### PASSAGE PROVIDED
• • • • •

Mr. D. N. Campbell-Savours (Workington)

Now that it has been proved that Professor Turner, the chairman of the Government's toxicology sub-committee which approved aspartame and its use, had a commercial interest in Searles of the United States, the manufacturer, through the Synthelabo Foundation—an organisation that funds its own research—does that not place a major question mark over the use of aspartame? Should not the decision that was taken last October be reviewed, and can that product be withdrawn from the market pending further investigation by the Government?

Mr. Clarke

This is not the occasion on which to examine the evidence for and against the safety of aspartame. There are clear rules about the declaration of interests by those involved in advising us. In the first place, the Government must go to leading experts in any area to get the best possible advice for the public on the safety of drugs. Inevitably, a number of those whom we approach are involved with manufacturers and pharmaceutical companies. However, the rules are clear: they declare their interests and keep out of decisions on matters where they have a direct interest. We ensure that we take the best objective advice on the products involved.

Sir Dudley Smith (Warwick and Leamington)

The hon. Member for Oldham, West (Mr. Meacher) gave a figure, but can my right hon. and learned Friend say definitely how many deaths due to adverse reactions to the drugs have been reported to his Department?

Mr. Clarke

I regret to say that, off the cuff, I cannot give the total number of deaths due to adverse reactions to the four drugs. I have a feeling that the figure given by the hon. Member for Oldham, West was more or less correct.

Mr. David Crouch (Canterbury)

The House will appreciate the concern that my right hon. and learned Friend has shown and the care with which he has answered questions on this worrying matter. Where a drug has had its licence withdrawn on the advice of the Committee on Safety of Medicines, is it not unlikely that a pharmacy in a hospital would issue such a drug to any consultant or doctor in that hospital seeking to prescribe that drug? Does that not show that in hospitals at least there is tight control once a drug has had its licence withdrawn, and is that not different from the looser application of the regulations that appears to operate in general practice?

• • • • •

### WHAT IS NEEDED
Could you write out the debate excerpt word for word, from "Sir Dudley Smith" to "to his Department?"? The lines after this debate excerpt come from a separate, unrelated source.

• • • • •

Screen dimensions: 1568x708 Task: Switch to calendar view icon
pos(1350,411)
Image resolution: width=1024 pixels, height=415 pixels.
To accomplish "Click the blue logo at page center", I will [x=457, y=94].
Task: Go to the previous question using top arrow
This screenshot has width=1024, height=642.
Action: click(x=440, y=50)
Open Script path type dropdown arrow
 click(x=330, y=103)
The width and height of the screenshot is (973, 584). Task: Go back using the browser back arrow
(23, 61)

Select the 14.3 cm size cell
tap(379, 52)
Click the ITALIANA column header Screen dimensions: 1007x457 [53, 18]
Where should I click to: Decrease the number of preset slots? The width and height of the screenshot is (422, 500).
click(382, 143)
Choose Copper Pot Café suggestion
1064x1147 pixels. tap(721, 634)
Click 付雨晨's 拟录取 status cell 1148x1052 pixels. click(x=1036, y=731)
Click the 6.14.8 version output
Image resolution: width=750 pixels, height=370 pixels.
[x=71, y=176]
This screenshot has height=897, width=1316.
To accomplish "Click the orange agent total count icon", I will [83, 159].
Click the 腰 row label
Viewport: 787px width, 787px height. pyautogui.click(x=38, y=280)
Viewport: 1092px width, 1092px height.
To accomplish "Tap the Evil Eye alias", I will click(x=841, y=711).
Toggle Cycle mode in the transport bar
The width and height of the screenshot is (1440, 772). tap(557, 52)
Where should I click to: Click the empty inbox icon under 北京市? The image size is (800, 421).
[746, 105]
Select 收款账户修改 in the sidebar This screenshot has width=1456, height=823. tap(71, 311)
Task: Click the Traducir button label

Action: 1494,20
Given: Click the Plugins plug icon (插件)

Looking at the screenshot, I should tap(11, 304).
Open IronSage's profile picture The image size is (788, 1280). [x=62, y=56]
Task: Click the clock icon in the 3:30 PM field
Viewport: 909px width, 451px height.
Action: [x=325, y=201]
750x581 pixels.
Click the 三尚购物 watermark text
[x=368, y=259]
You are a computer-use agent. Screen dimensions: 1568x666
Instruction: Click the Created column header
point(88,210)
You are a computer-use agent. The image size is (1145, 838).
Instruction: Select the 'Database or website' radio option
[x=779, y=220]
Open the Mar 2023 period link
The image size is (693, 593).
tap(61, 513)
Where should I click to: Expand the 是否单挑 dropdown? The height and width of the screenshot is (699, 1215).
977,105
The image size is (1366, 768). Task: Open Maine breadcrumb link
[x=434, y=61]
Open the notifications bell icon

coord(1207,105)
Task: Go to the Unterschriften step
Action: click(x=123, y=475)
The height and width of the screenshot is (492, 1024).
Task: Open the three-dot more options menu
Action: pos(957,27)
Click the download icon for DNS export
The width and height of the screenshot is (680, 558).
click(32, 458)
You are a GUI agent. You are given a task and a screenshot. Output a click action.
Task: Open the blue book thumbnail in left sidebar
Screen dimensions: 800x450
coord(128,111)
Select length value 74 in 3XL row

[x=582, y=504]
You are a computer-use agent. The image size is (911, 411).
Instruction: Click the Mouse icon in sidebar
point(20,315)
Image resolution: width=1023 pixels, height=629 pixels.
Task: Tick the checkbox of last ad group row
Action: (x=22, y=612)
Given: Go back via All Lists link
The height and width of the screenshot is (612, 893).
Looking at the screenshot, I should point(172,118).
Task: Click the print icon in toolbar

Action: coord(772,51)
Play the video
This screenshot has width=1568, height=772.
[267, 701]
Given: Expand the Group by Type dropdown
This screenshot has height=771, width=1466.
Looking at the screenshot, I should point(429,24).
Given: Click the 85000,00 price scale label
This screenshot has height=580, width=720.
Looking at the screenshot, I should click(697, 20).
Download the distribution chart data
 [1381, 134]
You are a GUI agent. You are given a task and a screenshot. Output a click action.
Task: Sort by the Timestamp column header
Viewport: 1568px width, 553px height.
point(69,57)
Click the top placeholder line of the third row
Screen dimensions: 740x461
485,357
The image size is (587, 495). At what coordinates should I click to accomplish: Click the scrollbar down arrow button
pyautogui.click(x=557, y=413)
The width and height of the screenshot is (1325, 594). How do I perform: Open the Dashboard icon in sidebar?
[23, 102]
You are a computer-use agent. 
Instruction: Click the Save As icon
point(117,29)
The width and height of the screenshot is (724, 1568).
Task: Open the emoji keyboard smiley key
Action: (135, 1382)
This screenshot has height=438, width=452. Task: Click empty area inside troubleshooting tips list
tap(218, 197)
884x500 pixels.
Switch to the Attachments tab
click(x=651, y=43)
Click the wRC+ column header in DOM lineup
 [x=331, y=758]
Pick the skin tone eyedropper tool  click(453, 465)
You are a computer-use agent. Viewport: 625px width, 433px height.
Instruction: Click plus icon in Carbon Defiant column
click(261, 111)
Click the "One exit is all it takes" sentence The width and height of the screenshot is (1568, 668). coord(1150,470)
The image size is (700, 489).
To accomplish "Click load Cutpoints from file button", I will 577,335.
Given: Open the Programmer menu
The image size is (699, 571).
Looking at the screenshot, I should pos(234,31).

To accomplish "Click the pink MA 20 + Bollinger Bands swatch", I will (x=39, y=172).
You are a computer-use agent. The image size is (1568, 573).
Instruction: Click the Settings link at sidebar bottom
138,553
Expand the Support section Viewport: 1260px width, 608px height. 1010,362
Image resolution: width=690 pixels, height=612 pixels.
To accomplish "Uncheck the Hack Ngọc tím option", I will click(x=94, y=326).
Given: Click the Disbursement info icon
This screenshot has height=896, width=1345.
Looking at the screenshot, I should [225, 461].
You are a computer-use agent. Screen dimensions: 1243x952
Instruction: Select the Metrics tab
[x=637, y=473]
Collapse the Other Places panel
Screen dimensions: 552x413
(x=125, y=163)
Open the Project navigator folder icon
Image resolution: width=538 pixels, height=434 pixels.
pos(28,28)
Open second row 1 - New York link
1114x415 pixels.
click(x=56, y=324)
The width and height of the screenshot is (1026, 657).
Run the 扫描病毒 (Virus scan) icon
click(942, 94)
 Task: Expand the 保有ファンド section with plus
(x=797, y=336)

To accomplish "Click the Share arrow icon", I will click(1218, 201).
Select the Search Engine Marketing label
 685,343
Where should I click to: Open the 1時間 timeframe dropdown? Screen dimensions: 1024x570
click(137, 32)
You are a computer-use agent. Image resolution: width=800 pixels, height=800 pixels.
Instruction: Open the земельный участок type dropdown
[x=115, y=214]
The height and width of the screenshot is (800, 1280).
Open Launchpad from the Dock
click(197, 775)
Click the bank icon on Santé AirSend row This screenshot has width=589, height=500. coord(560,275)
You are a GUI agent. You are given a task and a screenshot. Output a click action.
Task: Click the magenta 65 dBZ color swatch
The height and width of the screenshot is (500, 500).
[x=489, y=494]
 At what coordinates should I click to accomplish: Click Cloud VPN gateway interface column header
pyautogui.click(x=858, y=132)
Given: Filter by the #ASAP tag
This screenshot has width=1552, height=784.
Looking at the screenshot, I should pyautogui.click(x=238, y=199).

• • • • •

### SOLUTION FOR THIS TASK
Sir Dudley Smith (Warwick and Leamington)

The hon. Member for Oldham, West (Mr. Meacher) gave a figure, but can my right hon. and learned Friend say definitely how many deaths due to adverse reactions to the drugs have been reported to his Department?